*Exercise instructions*.
Gather all lines in the entries that include the word "value".

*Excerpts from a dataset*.
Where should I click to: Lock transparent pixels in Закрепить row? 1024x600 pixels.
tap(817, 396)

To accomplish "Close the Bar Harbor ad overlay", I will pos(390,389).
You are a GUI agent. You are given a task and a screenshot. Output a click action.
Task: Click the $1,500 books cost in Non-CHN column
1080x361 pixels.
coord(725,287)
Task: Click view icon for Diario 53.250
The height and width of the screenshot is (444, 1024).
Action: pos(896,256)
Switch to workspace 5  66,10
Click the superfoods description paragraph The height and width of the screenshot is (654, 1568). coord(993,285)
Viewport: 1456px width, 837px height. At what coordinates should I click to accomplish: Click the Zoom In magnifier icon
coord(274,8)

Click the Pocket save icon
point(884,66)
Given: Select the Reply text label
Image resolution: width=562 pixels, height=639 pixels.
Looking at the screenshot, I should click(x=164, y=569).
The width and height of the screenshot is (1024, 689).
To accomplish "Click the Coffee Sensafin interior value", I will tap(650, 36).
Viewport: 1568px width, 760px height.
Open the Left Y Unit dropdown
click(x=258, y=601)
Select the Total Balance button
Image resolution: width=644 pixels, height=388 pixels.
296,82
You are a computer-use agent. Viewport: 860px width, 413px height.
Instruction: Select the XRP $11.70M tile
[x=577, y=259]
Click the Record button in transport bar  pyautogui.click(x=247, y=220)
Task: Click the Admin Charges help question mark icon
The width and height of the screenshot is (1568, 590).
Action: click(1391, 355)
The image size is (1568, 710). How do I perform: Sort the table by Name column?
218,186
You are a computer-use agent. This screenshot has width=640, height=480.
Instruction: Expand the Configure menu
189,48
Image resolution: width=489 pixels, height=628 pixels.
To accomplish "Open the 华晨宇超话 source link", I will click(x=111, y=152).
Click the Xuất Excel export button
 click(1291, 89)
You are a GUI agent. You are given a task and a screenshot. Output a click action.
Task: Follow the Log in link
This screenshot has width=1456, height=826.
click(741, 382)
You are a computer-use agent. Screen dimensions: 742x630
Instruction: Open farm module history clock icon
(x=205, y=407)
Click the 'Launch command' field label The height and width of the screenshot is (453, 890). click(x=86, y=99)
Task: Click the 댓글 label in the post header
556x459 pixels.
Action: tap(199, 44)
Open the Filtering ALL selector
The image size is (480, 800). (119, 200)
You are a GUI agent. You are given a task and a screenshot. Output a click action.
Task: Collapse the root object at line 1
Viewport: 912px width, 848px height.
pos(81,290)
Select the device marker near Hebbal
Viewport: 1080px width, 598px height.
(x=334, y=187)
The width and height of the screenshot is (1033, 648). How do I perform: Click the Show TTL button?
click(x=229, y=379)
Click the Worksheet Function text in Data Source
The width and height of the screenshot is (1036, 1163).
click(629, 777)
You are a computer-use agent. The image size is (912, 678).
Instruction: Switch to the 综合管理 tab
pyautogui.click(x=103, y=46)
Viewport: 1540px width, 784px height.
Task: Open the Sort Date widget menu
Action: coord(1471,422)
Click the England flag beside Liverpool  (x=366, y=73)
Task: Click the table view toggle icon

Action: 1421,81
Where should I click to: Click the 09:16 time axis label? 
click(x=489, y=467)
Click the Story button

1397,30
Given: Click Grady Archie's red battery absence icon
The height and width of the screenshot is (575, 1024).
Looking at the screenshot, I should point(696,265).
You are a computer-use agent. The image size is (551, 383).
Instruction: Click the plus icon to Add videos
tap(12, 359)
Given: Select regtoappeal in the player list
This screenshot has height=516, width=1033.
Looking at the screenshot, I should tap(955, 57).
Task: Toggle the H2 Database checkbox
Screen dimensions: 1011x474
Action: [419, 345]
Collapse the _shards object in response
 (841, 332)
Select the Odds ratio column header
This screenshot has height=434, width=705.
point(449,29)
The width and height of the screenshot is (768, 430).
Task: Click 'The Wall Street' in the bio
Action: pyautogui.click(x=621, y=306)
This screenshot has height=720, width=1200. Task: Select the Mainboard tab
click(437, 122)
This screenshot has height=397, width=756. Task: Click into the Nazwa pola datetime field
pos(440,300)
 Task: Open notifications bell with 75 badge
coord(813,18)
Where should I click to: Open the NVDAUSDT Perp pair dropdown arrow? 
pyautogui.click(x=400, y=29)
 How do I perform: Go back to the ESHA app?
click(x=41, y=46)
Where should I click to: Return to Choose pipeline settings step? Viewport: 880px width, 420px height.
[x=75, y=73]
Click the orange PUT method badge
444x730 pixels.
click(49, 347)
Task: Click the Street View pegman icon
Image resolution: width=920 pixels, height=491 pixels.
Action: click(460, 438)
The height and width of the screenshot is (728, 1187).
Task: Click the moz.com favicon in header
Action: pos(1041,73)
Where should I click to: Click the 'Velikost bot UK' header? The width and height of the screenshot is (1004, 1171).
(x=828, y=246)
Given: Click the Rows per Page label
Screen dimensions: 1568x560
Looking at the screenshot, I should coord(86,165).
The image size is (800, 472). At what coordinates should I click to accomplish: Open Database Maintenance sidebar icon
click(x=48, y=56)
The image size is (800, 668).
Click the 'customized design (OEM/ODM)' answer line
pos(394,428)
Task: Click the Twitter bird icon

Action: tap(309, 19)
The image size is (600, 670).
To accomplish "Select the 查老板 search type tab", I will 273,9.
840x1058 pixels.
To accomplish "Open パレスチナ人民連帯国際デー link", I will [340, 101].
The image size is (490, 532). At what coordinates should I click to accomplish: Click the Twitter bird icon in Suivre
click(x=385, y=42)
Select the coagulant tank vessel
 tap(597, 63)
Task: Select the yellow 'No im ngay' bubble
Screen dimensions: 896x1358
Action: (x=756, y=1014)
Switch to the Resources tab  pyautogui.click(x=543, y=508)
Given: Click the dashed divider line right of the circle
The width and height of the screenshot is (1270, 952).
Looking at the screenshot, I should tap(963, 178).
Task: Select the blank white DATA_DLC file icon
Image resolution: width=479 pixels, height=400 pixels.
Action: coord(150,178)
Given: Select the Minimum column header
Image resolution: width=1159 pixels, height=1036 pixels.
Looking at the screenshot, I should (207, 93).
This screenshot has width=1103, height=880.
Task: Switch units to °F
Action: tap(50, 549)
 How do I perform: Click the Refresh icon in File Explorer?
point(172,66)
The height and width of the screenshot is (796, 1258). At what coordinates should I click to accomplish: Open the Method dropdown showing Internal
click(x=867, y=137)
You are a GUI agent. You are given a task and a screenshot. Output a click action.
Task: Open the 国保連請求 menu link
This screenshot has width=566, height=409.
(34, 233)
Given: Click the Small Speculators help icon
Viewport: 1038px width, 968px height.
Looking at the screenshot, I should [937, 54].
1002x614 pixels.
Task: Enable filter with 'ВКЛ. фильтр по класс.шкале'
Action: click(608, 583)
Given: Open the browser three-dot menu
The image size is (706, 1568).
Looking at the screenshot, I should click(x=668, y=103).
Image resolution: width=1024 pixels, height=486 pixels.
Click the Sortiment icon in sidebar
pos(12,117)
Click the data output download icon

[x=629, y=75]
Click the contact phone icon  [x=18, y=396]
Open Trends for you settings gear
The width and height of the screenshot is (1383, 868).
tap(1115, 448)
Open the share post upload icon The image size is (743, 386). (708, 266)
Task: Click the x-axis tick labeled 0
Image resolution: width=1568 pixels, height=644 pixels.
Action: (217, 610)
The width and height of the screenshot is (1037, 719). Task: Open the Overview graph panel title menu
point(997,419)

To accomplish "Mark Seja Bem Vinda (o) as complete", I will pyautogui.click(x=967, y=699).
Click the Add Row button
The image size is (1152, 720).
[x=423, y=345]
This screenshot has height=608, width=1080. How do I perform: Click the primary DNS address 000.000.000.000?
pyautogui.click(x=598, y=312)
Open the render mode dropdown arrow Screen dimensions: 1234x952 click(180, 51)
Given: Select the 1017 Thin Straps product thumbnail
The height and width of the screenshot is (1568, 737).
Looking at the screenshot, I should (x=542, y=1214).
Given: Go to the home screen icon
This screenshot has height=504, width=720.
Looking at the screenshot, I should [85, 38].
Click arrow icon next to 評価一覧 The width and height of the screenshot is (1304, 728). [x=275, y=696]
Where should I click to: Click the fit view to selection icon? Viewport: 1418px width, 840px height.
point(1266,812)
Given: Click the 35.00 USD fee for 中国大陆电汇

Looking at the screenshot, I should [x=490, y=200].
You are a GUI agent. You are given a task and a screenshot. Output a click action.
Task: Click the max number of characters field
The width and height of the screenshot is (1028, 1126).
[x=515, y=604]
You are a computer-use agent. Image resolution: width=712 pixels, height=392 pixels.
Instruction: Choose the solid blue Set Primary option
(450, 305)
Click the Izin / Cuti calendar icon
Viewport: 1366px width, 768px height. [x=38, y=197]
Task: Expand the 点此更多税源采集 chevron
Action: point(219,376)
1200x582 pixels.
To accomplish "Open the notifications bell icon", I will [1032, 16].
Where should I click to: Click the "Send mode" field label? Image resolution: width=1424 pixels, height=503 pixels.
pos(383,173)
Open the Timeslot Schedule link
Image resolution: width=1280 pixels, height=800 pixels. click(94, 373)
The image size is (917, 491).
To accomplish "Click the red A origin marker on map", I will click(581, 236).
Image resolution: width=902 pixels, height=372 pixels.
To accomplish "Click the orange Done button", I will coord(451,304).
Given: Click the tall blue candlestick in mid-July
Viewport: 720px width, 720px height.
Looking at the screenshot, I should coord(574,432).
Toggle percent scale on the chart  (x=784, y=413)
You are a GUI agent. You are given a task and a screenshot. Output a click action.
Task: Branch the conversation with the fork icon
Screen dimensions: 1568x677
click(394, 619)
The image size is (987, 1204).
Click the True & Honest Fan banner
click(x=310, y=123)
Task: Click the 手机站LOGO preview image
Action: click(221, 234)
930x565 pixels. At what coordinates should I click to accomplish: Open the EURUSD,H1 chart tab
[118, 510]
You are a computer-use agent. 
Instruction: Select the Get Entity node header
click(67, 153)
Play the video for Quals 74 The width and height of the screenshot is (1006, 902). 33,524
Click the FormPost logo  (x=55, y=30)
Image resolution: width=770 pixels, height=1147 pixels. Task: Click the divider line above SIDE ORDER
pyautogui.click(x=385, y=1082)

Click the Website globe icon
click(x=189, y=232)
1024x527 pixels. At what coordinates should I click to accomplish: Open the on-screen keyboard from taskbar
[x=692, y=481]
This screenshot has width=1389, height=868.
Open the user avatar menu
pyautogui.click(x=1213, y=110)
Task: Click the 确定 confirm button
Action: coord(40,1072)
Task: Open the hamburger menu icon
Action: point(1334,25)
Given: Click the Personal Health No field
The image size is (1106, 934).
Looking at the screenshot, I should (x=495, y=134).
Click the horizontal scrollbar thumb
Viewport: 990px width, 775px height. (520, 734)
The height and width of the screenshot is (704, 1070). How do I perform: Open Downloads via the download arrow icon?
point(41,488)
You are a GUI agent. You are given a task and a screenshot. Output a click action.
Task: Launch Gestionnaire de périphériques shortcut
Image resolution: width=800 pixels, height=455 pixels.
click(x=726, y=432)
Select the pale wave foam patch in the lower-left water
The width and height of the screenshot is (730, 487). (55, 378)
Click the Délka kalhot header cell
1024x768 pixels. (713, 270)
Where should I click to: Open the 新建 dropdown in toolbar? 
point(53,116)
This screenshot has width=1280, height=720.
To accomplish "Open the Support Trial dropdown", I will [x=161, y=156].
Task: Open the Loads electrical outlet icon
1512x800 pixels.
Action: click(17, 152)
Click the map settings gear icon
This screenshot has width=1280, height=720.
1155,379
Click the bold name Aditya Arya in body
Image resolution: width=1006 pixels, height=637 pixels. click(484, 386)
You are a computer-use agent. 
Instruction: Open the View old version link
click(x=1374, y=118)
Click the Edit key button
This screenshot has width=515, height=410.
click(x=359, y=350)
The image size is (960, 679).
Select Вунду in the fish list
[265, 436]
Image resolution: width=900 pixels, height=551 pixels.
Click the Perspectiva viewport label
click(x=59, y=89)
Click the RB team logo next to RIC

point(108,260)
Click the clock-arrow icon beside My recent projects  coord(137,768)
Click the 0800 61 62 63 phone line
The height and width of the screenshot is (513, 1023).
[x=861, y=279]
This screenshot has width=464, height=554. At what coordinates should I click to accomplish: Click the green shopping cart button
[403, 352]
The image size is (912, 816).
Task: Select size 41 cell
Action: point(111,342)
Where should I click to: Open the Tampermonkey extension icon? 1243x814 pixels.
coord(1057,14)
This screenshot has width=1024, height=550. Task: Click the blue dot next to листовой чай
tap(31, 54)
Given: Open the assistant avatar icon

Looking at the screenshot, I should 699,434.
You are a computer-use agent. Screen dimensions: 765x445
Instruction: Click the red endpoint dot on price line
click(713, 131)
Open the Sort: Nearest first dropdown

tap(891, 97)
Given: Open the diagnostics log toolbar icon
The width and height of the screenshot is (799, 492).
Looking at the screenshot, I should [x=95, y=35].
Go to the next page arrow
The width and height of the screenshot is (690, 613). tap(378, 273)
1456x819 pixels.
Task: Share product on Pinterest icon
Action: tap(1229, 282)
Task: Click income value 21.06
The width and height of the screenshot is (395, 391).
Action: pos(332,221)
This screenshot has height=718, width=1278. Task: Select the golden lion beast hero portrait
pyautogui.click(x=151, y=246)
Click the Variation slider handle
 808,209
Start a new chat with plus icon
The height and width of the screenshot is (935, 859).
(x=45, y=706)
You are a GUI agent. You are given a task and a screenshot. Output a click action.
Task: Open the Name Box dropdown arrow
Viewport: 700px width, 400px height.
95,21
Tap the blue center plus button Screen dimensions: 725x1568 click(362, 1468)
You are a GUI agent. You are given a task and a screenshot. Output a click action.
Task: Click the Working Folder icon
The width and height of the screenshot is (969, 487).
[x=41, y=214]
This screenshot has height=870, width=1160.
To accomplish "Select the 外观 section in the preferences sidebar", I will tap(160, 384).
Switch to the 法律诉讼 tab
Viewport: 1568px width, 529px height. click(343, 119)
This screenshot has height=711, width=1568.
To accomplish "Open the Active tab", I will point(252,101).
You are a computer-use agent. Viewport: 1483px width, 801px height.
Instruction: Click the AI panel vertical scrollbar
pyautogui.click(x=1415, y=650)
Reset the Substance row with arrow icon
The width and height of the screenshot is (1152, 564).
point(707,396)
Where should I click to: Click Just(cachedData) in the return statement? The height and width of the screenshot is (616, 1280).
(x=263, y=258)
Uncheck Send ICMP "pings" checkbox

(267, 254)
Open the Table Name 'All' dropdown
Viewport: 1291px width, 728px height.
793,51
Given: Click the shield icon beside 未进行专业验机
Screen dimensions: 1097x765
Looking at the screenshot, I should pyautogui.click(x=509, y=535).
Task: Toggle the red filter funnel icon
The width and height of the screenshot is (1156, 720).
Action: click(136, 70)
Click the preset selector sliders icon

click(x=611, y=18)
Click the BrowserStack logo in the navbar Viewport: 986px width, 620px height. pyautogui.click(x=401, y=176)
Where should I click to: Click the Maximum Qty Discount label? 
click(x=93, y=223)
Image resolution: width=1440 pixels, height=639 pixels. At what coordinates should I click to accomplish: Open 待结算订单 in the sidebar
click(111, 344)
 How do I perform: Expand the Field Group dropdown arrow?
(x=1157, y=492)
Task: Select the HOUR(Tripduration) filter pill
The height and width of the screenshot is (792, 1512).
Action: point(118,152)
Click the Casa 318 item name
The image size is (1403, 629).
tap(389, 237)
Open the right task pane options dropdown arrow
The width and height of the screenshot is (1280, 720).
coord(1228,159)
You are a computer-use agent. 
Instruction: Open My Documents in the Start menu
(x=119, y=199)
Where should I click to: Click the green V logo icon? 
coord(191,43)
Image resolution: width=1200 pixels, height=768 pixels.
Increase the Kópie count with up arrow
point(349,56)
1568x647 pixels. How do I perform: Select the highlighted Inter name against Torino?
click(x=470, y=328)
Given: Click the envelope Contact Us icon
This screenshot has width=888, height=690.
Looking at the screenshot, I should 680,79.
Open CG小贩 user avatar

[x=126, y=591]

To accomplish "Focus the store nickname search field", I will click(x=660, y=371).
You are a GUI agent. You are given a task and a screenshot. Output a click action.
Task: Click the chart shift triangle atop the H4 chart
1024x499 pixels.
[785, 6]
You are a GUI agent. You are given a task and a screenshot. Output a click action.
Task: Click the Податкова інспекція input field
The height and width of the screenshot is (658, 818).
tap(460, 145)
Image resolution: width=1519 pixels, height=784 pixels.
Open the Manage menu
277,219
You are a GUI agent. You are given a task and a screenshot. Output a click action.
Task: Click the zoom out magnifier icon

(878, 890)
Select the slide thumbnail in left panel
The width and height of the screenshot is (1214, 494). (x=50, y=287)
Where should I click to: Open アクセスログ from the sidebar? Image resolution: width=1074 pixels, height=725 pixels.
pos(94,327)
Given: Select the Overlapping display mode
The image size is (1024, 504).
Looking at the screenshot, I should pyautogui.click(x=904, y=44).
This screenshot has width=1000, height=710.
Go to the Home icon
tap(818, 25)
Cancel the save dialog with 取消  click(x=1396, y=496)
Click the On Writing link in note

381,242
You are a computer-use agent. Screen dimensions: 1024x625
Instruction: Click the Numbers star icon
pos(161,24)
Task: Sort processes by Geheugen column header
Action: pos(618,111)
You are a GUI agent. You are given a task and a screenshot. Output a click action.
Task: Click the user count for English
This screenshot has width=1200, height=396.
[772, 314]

*Response to the exercise*.
To accomplish "Click the Coffee Sensafin interior value", I will tap(650, 36).
Task: Click income value 21.06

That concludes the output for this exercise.